The 2015/16 season will always be remembered for Leicester’s historic title win. However, as Mahrez and Vardy et al were storming their way to the top of the table, Chelsea were languishing dangerously close to the relegation zone. This is the story of how one club conspired to have the biggest post-title slump ever seen in English football.
The Blues came into the season full of confidence after winning the title the previous year, eight points clear of second place Manchester City. In the first half of the season, they had blown teams apart before adopting a more conservative and pragmatic approach. The second half of the season may not have had the same glamour, but everyone involved in Chelsea would have expected them to at least have an attempt at retaining the title.
Just looking at Chelsea’s transfer activity in the summer of 2015 shows instability and unrest at the club. Club legends such as Didier Drogba and Petr Cech left the club whilst they also sold or loaned out players who, with the benefit of hindsight, could have been a great asset to the team. These included the likes of Mohammed Salah, Juan Cuadrado and Felipe Luis; who since have been performing exceptionally at their respective clubs.
In terms of acquisitions, Chelsea brought in Baba Rahman from Augsburg who made 23 appearances across all competitions that season. Players such as Asmir Begovic, Kenedy and Papy Djilobodji were also signed. Chelsea’s most significant transfers that summer were the capture of Pedro from Barcelona and a loan deal for Radamel Falcao from Monaco.
Pedro started the season brightly, scoring on his debut against West Bromwich Albion. However, he did not maintain this form across the season and only managed to score eight goals. As for Falcao, he came into Chelsea off the back of a loan at Premier League rivals Manchester United. The Colombian striker was still considered by many to be one of the top number 9s around. However, he struggled with injury and form on his arrival at Stamford Bridge and only scored once in 10 appearances for the Blues.
The first signs of an impending disaster were seen in Chelsea’s first match of the season. Mourinho publicly lambasted the first team doctor, Eva Carneiro, for going onto the pitch to treat Eden Hazard. Mourinho felt his injury was not of a serious nature and his comments drew great criticism from the public and media alike and led to Carneiro leaving her position and eventually winning a £5million settlement.
This incident set the tone for the season and was the first sign of Mourinho losing his grip on the club which he had molded in his own vision so successfully ten years previously.
Chelsea’s first half of the season was nothing short of disastrous. In the month of August alone they lost to Manchester United, Crystal Palace and Everton. By the end of November, they were in 16th position in the table and were already in full damage limitations mode.
The board decided to relieve Jose Mourinho of his position after a defeat to Leicester left them only a few points above the relegation zone at the halfway point of the season. Previous manager Guus Hiddink returned and did a good enough job at steadying the ship until the end of the season.
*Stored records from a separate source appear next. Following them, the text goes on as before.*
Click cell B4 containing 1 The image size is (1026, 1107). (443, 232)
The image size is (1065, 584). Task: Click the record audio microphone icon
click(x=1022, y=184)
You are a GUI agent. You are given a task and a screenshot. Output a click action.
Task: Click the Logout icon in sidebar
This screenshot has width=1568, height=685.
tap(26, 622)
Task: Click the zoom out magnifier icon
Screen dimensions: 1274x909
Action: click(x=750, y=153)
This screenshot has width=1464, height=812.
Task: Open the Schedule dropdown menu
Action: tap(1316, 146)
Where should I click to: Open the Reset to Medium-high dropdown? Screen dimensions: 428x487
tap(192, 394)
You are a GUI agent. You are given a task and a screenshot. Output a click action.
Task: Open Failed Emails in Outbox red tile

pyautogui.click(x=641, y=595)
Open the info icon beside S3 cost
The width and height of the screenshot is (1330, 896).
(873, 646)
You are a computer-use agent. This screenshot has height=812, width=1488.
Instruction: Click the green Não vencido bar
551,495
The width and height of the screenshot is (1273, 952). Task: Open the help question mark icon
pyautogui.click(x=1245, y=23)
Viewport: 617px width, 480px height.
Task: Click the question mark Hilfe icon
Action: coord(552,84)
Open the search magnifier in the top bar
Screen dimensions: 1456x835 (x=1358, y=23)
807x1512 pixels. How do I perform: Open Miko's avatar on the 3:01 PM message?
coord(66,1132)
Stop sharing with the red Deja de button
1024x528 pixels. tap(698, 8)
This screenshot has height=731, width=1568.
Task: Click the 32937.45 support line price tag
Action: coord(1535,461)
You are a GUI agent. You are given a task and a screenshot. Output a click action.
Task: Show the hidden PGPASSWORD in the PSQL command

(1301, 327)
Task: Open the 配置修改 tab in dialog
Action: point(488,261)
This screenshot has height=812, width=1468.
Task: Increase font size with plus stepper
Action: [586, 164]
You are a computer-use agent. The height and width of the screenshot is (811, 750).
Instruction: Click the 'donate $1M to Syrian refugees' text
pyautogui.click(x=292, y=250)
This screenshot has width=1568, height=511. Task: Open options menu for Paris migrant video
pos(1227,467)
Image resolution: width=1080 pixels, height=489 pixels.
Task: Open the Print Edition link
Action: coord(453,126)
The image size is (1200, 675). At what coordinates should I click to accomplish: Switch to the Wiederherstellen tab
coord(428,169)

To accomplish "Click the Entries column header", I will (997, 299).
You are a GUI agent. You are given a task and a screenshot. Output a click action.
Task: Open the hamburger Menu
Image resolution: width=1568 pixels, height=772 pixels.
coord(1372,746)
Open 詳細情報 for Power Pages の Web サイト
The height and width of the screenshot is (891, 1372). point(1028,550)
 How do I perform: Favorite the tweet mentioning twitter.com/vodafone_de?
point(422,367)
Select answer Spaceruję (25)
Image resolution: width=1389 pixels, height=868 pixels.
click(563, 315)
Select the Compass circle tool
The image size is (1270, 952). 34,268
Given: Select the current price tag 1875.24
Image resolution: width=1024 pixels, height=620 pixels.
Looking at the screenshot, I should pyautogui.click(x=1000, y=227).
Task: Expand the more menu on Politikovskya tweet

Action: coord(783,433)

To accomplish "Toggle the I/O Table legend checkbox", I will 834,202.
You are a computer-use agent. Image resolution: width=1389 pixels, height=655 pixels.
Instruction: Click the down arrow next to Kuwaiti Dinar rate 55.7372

Much has been written and discussed about why Chelsea fell so short in that season. It ultimately comes down to a once great manager being overtaken by the modern game and losing control of the dressing room which he once commanded with such authority.
It does have to be noted that many players failed to perform too. Eden Hazard being the most notable. In the title-winning season the year previously the Belgian was at his mercurial best as he fired Chelsea to league success. Just a few months later he was a shadow of his former self and drew the ire of many Chelsea fans. Hazard was not the only player to underperform that season. Other than possibly Willian and a handful of young academy players, almost every Chelsea player was culpable. Most notably Oscar, Hazard and Nemanja Matic, who all at times looked they would rather be anywhere else than on the Stamford Bridge pitch.
This apparent apathy coupled with the loss of Chelsea’s historic spine in the likes of Drogba, Cech and Lampard and the decline in influence of John Terry and Branislav Ivanovic was a potent mixture which combined to give Chelsea a torrid year. After the sacking of Mourinho, Chelsea’s fortunes started to look up. They went unbeaten in the league from the 19th December (Hiddink’s first game in charge) until the 9th of April. There were convincing wins against Crystal Palace, Newcastle and Aston Villa in this run whilst they also drew against Manchester United twice.
Outside of the league, Chelsea were having an equally bad time of it. They exited the FA Cup in the sixth round after losing 2-0 at Everton and were knocked out of the League Cup in the 4th round by Stoke. They were eliminated from the Champions League in the round of 16 by Paris Saint-Germain in a limp display in which former Chelsea defender at the time, David Luiz, was one of the standout players.
If there were any positives from this season they were few and far between. As mentioned previously Willian kept his reputation intact and at times looked like the only Chelsea player who was playing for the shirt he was wearing. The likes of Ruben Loftus-Cheek, Matt Miazga and Tammy Abraham were all given first team debuts and were not as embarrassing as their first-team team members.
The one moment from this season which all Chelsea fans will savour and relish is the match against Tottenham on 2nd May where they came back from two goals down to end Spurs’ hopes of winning the title and confirm Leicester as champions. The match has now been dubbed ‘Battle of the Bridge’. It was a heated affair which saw Spurs pick up a Premier League record of nine yellow cards in one match. Moussa Dembele also gouged Diego Costa in the eye which saw him banned for six games. After the final whistle, there was a mass brawl involving both sets of players and coaching staff which resulted in Guus Hiddink being knocked to the floor.
It is perfectly acceptable to not feel much sympathy for Chelsea or fans when thinking back to 2015/16. They have been one of the most successful teams of the 21st century and have won every trophy possible since Abramovich bought the club. It also has to be remembered that in the following season they won the title under new manager Antonio Conte.
Whilst the 2015/16 season may have just been a one-off, it was interesting to see a team who had no worries of finishing outside the top four be forced to deal with the trials and tribulations of a midtable Premier League slog.
It goes to show that if the cards are stacked in the right way than any team can find themselves in Chelsea’s position.
Jose Mourinho now feels long gone from Stamford Bridge. Whilst Chelsea’s fortunes turned around quickly, his have not. He is drawing criticism readily for the job he’s doing at Manchester United and seems to have never really recovered from the disastrous start to the season he oversaw four years ago.
Chelsea are now under the stewardship of Maurizio Sarri and will be looking to start challenging for the Premier League title once more. For the players who were there during that fateful season, they will know what can happen if they do not give their all to the club and will be hoping this dreaded season does not happen once more.